# What to work on
Reproduce the material below in full, swapping every "Open" for "Launch" and leaving all other text unchanged.

(Records contained in a dataset)
● ● ● ● ●

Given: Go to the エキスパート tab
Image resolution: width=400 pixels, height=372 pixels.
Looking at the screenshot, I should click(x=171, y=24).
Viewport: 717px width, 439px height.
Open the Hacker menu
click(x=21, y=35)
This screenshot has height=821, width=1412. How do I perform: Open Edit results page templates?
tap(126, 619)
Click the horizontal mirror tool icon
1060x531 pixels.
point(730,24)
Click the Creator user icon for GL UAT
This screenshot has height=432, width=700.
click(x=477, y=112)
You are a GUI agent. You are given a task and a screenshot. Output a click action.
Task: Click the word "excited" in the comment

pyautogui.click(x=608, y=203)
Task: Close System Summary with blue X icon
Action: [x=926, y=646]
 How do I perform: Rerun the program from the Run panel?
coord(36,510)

● ● ● ● ●

# Exercise response
Given: Go to the エキスパート tab
Image resolution: width=400 pixels, height=372 pixels.
Looking at the screenshot, I should click(x=171, y=24).
Viewport: 717px width, 439px height.
Launch the Hacker menu
click(x=21, y=35)
This screenshot has height=821, width=1412. How do I perform: Launch Edit results page templates?
tap(126, 619)
Click the horizontal mirror tool icon
1060x531 pixels.
point(730,24)
Click the Creator user icon for GL UAT
This screenshot has height=432, width=700.
click(x=477, y=112)
You are a GUI agent. You are given a task and a screenshot. Output a click action.
Task: Click the word "excited" in the comment

pyautogui.click(x=608, y=203)
Task: Close System Summary with blue X icon
Action: [x=926, y=646]
 How do I perform: Rerun the program from the Run panel?
coord(36,510)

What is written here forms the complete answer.